> **STATED GOAL 1**
Copy out the whole text about hotels and desert camps in Oman, word for word.

> **TEXT**
● ● ● ●

By day, Dunes is like a desert adventure playground, where you can go crashing about on the camp’s quad bikes. It’s also a popular dune-bashing spot, although bashers be warned I saw one vehicle get stuck half-way up a dune and reverse back down. Personally I was happy peddling up and down the resort’s paths on one of the camp’s free bicycles – really fun on the way down, but tough on the calf muscles on the way back up.
At night you are treated to a dazzling sky of infinite stars. There’s a romantic gazebo for star-gazing, low lamp lighting and even a spa. But the place is at its most magical at sunset, when the sand and sky blaze pink, purple and red.
Room with a view – Crowne Plaza Muscat
Looking like a luxury cruise ship lodged on a clifftop, the Crowne Plaza hotel’s proximity to Muscat’s sights and view across the vast silvery Al Qurum bay make it a good base for a couple of days exploring Muscat. Muscat’s amazing Royal Opera House is nearby, while old Muscat’s souk, corniche, eateries and museum is only a short way south.
Some people visit the Crowne Plaza in the evenings simply to enjoy a drink and the view from the hotel’s bar terrace. There’s also a pleasant pool area perched just above a private sandy cove should you wish to lounge in the sun, go for a swim or cool off in the Arabian Sea.
The international four-star has sleek ocean-facing rooms with walk-in showers, well-stocked mini bars and free snacks like crisps, fruit and nut-filled dates. The cushioned double beds have crisp cotton sheets perfect to collapse onto after a long day touring the city, and there’s a free Elemis relaxing room mist to help you nod off. Though rooms have floor-to-ceiling windows, some don’t have balconies, so it’s worth requesting one on booking.
Beach hub – Shangri-La Barr Al Jissah Resort and Spa
Shangri-La Barr Al Jissah clusters around a picturesque shore of deeply-indented cliffs and soft sandy bays close to the capital city. It’s actually three hotels in one resort – family-orientated Al Waha, luxury Al Bandar and top-end adult’s only Al Husn, which has an idyllic private cove.

● ● ● ●

> **STATED GOAL 2**
Update the entries by giving again only the lines from the one containing "has height=129, width=212." through the one containing "[x=155, y=95]", inclusive, with "blue bar" replaced by "gray bar" and everything else unchanged. Leave the pictures out of your answer.

> **RECORD EXCERPTS**
● ● ● ●

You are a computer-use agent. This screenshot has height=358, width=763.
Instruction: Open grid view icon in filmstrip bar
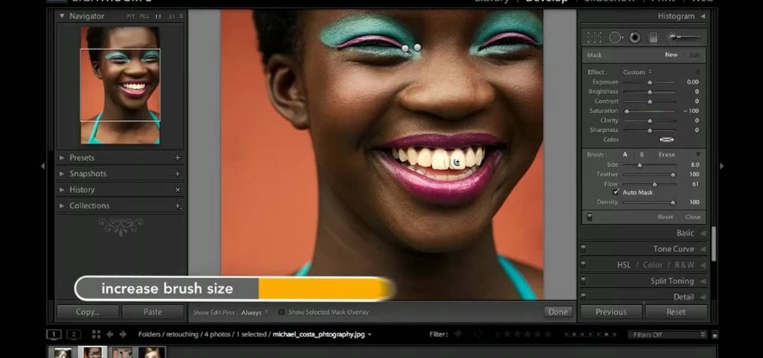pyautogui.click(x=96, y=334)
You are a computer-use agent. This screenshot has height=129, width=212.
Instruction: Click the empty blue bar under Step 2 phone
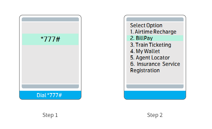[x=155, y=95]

● ● ● ●

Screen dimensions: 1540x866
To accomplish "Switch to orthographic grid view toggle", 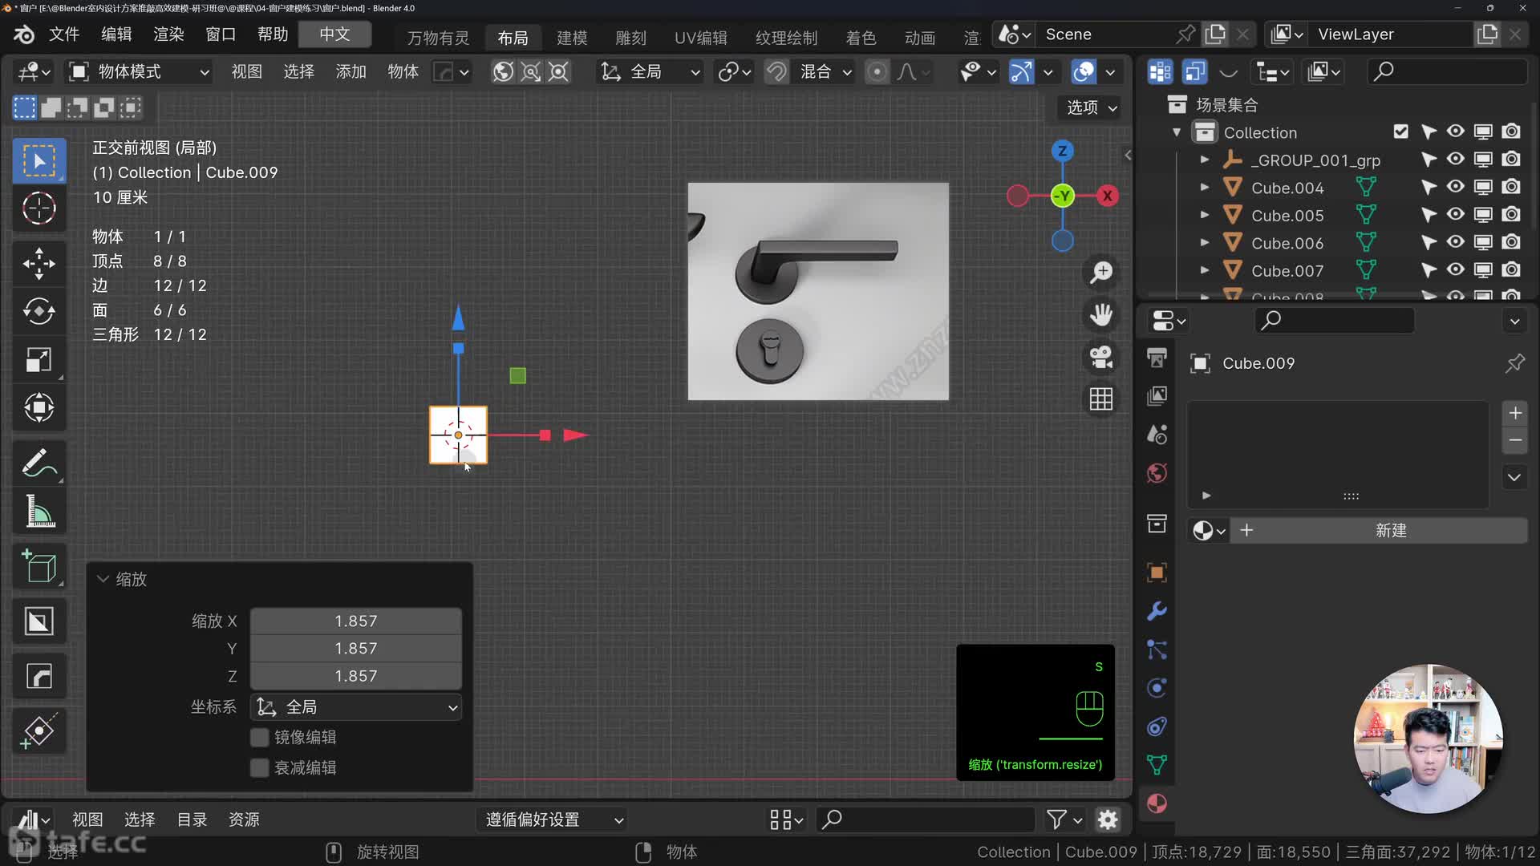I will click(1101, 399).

● ● ● ●

> **PROBLEM SOLUTION 1**
By day, Dunes is like a desert adventure playground, where you can go crashing about on the camp’s quad bikes. It’s also a popular dune-bashing spot, although bashers be warned I saw one vehicle get stuck half-way up a dune and reverse back down. Personally I was happy peddling up and down the resort’s paths on one of the camp’s free bicycles – really fun on the way down, but tough on the calf muscles on the way back up.
At night you are treated to a dazzling sky of infinite stars. There’s a romantic gazebo for star-gazing, low lamp lighting and even a spa. But the place is at its most magical at sunset, when the sand and sky blaze pink, purple and red.
Room with a view – Crowne Plaza Muscat
Looking like a luxury cruise ship lodged on a clifftop, the Crowne Plaza hotel’s proximity to Muscat’s sights and view across the vast silvery Al Qurum bay make it a good base for a couple of days exploring Muscat. Muscat’s amazing Royal Opera House is nearby, while old Muscat’s souk, corniche, eateries and museum is only a short way south.
Some people visit the Crowne Plaza in the evenings simply to enjoy a drink and the view from the hotel’s bar terrace. There’s also a pleasant pool area perched just above a private sandy cove should you wish to lounge in the sun, go for a swim or cool off in the Arabian Sea.
The international four-star has sleek ocean-facing rooms with walk-in showers, well-stocked mini bars and free snacks like crisps, fruit and nut-filled dates. The cushioned double beds have crisp cotton sheets perfect to collapse onto after a long day touring the city, and there’s a free Elemis relaxing room mist to help you nod off. Though rooms have floor-to-ceiling windows, some don’t have balconies, so it’s worth requesting one on booking.
Beach hub – Shangri-La Barr Al Jissah Resort and Spa
Shangri-La Barr Al Jissah clusters around a picturesque shore of deeply-indented cliffs and soft sandy bays close to the capital city. It’s actually three hotels in one resort – family-orientated Al Waha, luxury Al Bandar and top-end adult’s only Al Husn, which has an idyllic private cove.

> **PROBLEM SOLUTION 2**
You are a computer-use agent. This screenshot has height=129, width=212.
Instruction: Click the empty gray bar under Step 2 phone
[x=155, y=95]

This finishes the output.